We asked them if they knew what Urban Agriculture or Ecological Agriculture was and they looked at us as if they had never heard those words in their life… So we gave them a short presentation telling them about the different types of urban gardens that there are, showing them photos and videos of what we have seen in Madrid, London and here in China, and explaining what Organic Farming is and some of the most typical techniques, such as compost or integrated pest control.

It seems that they were quite excited about the topic and about our visit (they are not very used to seeing Westerners and they kept looking at us and smiling), they even asked us some questions about composting and about ant infestations in the garden. So we were delighted to see that the search for a school garden had been worth it

When we finished, a teacher from the center also made a presentation telling us about the activities they did at school and, specifically, talking about the greenhouse and the orchard.

After the presentations, a great group photo with the children and… let’s see the greenhouses!!

How is it and how is it grown in this school garden

The truth is that we have been very shocked to see such large greenhouses inside a school. The facilities were immense: the large greenhouse that you see at the bottom of the photo, several terraces outside (like the ones where you can see the garlic, half frozen by the snowfall that fell a few days ago), a shed with tools, and a smaller greenhouse where they have small seedlings that are then transplanted into the large greenhouse.

But the most surprising of all was that in this school garden they are up to date with the latest techniques: they have a lot of hydroponic crops.

The children, as you can see in the photo on the left, learn how to transplant the small plants to the polystyrene plates where they grow in hydroponics. They hold roots in a kind of sponge and then insert it into the Styrofoam, which floats on the liquid nutrient solution below. In this case they were transplanting celery.

They also have this other type of hydroponic farming (right). In it, the nutrient solution circulates through that kind of pipes, where the roots of the plants are inserted, cabbage in this case.

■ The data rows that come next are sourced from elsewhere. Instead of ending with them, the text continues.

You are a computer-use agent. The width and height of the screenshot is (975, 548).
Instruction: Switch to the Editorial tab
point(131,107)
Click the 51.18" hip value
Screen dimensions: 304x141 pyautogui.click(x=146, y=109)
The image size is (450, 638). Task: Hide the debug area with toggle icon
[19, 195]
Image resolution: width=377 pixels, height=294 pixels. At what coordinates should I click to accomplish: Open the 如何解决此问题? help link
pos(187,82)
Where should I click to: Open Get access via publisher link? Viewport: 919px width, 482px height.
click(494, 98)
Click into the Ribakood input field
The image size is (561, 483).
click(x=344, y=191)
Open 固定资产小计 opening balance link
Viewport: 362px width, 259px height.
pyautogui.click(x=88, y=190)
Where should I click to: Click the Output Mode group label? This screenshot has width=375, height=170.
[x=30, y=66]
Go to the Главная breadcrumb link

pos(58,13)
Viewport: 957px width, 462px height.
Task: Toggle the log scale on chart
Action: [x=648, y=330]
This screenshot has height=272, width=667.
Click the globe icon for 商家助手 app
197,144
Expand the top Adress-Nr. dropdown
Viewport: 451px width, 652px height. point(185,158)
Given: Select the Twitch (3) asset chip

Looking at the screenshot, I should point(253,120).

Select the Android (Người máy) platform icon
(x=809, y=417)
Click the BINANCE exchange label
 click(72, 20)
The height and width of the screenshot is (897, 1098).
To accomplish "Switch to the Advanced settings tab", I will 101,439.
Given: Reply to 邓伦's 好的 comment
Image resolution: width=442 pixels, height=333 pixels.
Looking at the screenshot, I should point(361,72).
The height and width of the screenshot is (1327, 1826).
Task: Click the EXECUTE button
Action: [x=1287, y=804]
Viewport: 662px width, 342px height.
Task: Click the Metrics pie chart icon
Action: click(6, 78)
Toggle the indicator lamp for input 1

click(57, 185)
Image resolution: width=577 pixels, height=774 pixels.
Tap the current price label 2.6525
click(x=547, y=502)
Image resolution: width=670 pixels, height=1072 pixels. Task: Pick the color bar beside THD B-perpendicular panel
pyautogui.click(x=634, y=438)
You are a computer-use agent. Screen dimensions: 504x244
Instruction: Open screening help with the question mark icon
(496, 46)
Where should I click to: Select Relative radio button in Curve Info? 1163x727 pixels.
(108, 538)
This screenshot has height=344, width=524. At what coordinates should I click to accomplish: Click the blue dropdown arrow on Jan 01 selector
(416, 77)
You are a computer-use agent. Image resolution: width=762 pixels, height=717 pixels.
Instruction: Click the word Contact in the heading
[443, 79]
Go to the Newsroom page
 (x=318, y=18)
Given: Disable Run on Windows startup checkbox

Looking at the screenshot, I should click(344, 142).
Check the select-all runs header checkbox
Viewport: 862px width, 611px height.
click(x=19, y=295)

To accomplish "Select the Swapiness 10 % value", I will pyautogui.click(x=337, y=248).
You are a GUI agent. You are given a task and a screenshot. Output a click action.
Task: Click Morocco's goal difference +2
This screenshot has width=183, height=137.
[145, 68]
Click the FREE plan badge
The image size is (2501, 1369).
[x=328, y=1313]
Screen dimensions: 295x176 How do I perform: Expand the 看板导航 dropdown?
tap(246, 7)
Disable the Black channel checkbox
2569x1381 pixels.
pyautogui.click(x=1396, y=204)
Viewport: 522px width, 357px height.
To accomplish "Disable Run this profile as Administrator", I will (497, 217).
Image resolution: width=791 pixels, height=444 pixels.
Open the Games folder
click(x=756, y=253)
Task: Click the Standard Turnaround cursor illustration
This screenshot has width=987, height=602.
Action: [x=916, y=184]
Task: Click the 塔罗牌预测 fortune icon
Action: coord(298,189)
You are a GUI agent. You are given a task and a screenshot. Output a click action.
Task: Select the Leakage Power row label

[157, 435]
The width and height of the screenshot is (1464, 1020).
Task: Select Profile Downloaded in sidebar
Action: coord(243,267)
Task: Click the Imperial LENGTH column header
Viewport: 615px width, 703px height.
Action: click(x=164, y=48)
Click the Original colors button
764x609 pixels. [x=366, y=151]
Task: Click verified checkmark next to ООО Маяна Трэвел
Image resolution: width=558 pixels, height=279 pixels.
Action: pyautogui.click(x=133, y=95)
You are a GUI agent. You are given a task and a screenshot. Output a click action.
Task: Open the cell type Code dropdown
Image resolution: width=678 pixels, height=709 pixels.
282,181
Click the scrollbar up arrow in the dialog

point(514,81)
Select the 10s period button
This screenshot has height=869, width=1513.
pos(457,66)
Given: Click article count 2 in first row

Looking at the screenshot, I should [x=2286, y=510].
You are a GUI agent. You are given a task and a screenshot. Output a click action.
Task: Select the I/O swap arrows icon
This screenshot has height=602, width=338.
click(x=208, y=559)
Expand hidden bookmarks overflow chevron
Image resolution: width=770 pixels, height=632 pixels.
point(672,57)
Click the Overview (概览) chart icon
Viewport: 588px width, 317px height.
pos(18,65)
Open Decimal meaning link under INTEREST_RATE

But not only did they have hydroponic crops, they also learn to grow in pots and containers with different substrates. This time there is no nutrient solution that can serve as irrigation, so they had drip irrigation systems installed (the little black tubes that you see in the photo are the drippers). In the photos below you can see a kind of planters with vegetables and also pots with strawberries.

As you can see, in this school garden they had a lot of things: cabbages, celery, onions, spring onions, lettuce, carrots, strawberries… They even had a small vertical garden with a very showy ornamental: the Oxalis triangularis or «butterfly plant». For having… they even had a fish tank inside the large greenhouse hahaha. As I have already told you, in addition to the large one, they have another smaller greenhouse (below) where they plant the plants that are then transferred to the hydroponic systems and to the planters of the large greenhouse.

Why is this project interesting?

On our visit, we had time to talk to this group of students (ages 13 and 14) about their experience in the school garden. They told us that they work on it two or three times a semester, and that they like it a lot because they can learn while they are outdoors, not in a classroom;and because they really enjoy seeing how the plants grow from one time to another.

The teacher explained to us that it is a very good activity for them because they reaffirm what they have learned in science subjects such as biology; and that they also become familiar with systems such as hydroponics, drip irrigation or grafting, which other children who do not have these facilities in their schools will probably not have heard of.

Well… as you may have seen, our visit has been a complete success and we have been able to learn a lot of things, as well as having really enjoyed seeing that the children were interested in the subject. This will probably be our last adventure here in China (for the moment…) but we will continue to tell you about crops, pests and Organic Farming. Cheers!